By Candy Venning
Hello there, remember last spring how every time you saw a crocus or snowdrop you smiled and then…wondered why you don’t have any in your yard? Yup! Time to think about spring bulbs – and if you didn’t order in advance from @flowerbulbsRus or a similar mail order company, don’t take your chances at a hardware, dollar store or other non nursery place. I believe inferior bulbs, low quality or improperly stored (or even, GASP ! last years’ unsold stock) that don’t grow, is one of several reasons (boring choices too!) that folks don’t plant more spring joy. Squirrels get a lot of the blame for missing bulbs but there are multiple factors – here’s my “do’s and don’ts!”
1) More than just tulips. Tulips are the preferred food of squirrels and deer, they can look fussy or weird with informal gardens, so, go for Daffodils (which come in loads of sizes and colours and unlike tulips, tend to multiply vs fading out. Mingle in some Muscari; they work well for formal gardens as they can be planted along the edges of boxwoods or yews and add a bright blue ‘highlight’ along the edge. Covet some Crocus; short lived but what joyful colour mixes and bees like them too. Include Eranthis for earliest colourful flowers resembling short necked buttercups (another pollinator fave, quite shade tolerant) Fritillaria imperialis if you want a big bold showstopper, combine it with huge Alliums for a ‘wowsa’ effect that will have folks ‘selfie-ing’ themselves shamelessly across your yard.
2) Plant deep or don’t bother – we stopped using hand trowels about 15 years ago, instead we plant, divide and winkle out weeds while we’re at it, with a Hori Hori knife – available in multiple prices and qualities – an absolutely essential tool for medium to small bulbs. For bigger bulbs like huge daffs, Alliums, and Fritillaria get a small transplant shovel and it’s a 2-person job – one on the shovel digging deep to prise open a pocket and the other on the ground shoving that fat bulb down behind the levered soil in the slice/pocket (we don’t dig out or turn over the soil – more like a levered slice and then don’t forget to tread that hole/slice/pocket closed again)
3) Cover your tracks to foil opportunistic squirrels by watering & stomping the soil down – frost and thaw will fluff the soil again by spring unless you have solid clay and then perhaps skip bulbs planting altogether (sorry but bulbs hate clay).

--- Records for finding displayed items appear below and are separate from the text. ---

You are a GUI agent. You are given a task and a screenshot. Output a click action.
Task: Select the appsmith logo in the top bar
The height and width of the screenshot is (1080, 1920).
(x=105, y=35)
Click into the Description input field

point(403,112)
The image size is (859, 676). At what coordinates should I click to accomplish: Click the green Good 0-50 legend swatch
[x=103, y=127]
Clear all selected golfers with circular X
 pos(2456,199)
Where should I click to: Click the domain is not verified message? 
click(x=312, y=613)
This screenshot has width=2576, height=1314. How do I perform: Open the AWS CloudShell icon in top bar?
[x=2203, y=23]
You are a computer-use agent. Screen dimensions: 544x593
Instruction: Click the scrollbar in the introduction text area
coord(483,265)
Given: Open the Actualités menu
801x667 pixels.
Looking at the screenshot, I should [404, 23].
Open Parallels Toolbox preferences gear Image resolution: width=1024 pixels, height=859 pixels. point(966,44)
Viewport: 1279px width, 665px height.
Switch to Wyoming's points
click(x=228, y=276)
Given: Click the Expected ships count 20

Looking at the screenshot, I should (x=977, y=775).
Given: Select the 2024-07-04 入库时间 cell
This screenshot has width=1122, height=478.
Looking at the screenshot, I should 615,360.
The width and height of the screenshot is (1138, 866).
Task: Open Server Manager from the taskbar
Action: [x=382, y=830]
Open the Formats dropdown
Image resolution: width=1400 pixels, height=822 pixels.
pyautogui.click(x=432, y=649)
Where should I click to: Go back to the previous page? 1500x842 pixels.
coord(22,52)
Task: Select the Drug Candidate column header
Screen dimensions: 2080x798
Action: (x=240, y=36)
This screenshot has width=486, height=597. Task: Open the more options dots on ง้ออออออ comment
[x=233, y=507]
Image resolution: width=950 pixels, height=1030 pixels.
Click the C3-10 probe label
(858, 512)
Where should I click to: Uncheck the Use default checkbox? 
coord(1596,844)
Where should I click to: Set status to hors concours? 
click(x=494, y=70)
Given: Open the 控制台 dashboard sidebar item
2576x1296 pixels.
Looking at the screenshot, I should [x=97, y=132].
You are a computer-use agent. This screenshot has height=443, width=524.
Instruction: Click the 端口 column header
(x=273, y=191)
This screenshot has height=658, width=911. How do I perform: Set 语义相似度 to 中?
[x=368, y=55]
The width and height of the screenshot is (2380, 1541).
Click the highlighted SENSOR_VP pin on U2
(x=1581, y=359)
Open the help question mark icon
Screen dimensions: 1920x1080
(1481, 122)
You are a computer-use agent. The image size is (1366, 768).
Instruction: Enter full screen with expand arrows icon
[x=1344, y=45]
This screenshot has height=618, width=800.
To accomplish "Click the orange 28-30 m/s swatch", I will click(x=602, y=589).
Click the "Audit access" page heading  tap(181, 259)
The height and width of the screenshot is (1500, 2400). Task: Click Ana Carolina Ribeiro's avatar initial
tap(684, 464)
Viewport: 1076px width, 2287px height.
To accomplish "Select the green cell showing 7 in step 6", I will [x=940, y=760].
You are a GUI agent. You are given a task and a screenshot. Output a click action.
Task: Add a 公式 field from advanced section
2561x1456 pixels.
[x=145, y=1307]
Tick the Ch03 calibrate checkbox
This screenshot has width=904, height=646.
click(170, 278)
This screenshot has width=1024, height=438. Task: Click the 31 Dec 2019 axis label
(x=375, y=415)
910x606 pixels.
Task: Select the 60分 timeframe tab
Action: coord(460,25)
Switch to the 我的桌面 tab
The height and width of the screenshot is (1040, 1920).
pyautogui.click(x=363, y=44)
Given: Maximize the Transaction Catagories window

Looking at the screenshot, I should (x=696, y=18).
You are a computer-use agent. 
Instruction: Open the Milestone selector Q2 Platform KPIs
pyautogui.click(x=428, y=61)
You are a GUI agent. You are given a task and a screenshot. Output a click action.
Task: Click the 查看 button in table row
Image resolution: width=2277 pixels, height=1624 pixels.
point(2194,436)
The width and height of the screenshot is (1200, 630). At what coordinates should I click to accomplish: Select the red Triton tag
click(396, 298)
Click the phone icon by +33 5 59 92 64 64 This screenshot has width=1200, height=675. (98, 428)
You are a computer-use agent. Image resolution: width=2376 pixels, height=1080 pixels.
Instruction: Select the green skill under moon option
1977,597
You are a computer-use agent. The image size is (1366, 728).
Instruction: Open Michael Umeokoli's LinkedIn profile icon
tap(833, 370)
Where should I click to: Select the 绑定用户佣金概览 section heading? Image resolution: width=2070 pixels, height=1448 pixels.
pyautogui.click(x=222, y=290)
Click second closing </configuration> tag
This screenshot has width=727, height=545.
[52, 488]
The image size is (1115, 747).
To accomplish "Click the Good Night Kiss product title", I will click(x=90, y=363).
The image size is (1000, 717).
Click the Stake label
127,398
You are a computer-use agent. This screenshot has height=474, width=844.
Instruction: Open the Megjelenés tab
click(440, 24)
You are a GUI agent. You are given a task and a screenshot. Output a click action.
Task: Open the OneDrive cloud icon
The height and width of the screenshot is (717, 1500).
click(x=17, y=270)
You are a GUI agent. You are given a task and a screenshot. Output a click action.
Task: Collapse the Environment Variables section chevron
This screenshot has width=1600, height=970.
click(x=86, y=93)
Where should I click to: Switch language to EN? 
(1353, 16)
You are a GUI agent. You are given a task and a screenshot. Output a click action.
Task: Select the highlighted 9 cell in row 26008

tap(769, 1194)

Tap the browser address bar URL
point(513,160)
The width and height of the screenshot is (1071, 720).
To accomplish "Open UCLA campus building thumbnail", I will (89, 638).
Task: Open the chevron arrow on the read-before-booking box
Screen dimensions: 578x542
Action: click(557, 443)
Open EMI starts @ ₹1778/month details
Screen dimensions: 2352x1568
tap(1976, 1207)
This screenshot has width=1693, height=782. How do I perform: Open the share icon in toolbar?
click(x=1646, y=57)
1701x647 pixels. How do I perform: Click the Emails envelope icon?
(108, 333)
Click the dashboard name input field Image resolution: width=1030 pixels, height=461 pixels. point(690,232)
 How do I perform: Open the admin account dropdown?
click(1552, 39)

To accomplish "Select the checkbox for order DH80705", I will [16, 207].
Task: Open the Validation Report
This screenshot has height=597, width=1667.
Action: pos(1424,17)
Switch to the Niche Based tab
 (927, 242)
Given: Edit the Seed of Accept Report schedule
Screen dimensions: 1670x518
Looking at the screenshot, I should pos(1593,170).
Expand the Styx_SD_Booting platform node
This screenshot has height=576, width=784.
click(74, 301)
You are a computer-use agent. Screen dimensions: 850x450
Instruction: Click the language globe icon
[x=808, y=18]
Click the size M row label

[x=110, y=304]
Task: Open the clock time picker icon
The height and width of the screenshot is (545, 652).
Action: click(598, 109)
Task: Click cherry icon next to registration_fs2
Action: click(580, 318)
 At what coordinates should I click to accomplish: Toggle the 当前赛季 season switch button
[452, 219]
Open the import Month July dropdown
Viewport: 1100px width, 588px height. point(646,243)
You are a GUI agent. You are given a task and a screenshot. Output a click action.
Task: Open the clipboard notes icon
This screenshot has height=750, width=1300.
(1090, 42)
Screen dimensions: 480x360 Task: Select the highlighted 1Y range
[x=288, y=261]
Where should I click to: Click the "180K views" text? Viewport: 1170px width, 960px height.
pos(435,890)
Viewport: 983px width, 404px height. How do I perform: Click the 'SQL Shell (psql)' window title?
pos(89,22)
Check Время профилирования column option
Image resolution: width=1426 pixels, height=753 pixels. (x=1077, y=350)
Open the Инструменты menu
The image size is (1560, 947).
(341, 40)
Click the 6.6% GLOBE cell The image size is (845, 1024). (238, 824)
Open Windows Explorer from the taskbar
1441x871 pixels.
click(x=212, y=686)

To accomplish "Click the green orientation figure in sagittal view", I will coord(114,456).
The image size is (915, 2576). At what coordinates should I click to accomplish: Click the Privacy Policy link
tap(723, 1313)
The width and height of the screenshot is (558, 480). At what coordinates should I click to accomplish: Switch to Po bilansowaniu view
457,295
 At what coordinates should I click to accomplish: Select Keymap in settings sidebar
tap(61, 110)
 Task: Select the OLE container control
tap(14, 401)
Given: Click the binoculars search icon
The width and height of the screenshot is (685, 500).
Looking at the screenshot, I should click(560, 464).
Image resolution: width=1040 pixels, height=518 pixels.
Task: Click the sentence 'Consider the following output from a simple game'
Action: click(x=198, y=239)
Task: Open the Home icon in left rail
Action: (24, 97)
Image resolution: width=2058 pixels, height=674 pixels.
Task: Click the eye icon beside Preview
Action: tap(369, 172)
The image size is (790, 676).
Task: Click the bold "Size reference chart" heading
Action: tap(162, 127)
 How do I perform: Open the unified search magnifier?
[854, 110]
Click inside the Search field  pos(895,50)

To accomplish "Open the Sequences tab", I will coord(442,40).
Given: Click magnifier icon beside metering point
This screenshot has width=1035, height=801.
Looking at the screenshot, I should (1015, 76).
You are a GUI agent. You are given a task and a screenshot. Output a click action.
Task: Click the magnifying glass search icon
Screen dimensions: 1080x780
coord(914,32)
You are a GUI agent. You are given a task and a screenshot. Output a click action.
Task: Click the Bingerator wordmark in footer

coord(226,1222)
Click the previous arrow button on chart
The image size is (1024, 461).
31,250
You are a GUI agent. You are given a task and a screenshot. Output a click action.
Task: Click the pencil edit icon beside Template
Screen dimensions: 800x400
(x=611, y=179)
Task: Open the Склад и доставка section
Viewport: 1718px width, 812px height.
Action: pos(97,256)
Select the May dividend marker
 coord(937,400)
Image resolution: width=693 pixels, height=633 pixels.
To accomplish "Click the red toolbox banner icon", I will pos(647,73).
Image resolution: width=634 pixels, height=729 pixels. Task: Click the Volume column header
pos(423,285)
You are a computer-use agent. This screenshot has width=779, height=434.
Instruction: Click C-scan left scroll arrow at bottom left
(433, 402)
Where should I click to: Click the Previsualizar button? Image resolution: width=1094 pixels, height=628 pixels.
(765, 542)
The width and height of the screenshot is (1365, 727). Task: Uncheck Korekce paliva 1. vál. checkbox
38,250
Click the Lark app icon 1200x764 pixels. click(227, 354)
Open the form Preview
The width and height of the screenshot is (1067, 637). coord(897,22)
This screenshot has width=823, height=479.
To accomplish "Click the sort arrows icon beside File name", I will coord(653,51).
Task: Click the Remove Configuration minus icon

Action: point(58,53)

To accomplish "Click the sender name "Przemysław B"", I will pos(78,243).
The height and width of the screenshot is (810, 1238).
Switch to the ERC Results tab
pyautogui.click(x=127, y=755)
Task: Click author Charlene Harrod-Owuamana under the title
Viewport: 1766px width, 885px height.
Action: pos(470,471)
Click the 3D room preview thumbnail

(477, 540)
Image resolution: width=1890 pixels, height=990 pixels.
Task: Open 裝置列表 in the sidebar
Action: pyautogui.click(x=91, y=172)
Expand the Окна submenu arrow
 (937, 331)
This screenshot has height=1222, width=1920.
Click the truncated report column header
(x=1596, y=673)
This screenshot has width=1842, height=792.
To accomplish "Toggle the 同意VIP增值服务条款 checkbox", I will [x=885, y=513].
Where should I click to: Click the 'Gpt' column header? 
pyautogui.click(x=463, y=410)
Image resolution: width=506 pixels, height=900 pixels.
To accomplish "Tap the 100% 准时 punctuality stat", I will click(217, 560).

4) Plant at the right time – this part is tricky – we often get a push of hot weather through September and early October with a drought, then we get cool weather and a few deluges – prepare to go out after a solid rain when it’s cooler out – the soil is softer even though you may get muddy, be ready to embrace that situation – set yourself up with a good audiobook, a thermos full of tea, or scotch (I won’t tell) and a couple of pairs of gloves, ideally a helper for the larger bulb planting method as mentioned above (cardboard can be handy to kneel on to prevent wet knees)
5) Plant more, more, still more, nope that’s still not enough…moooore! We have planted 100’s of thousands of bulbs and we always go big the first year – we plant as many as we can, especially in newer planting beds (soft soil) – those new perennials will get bigger too, roots will entwine with the bulbs preventing them from being dug up by humans or squirrels.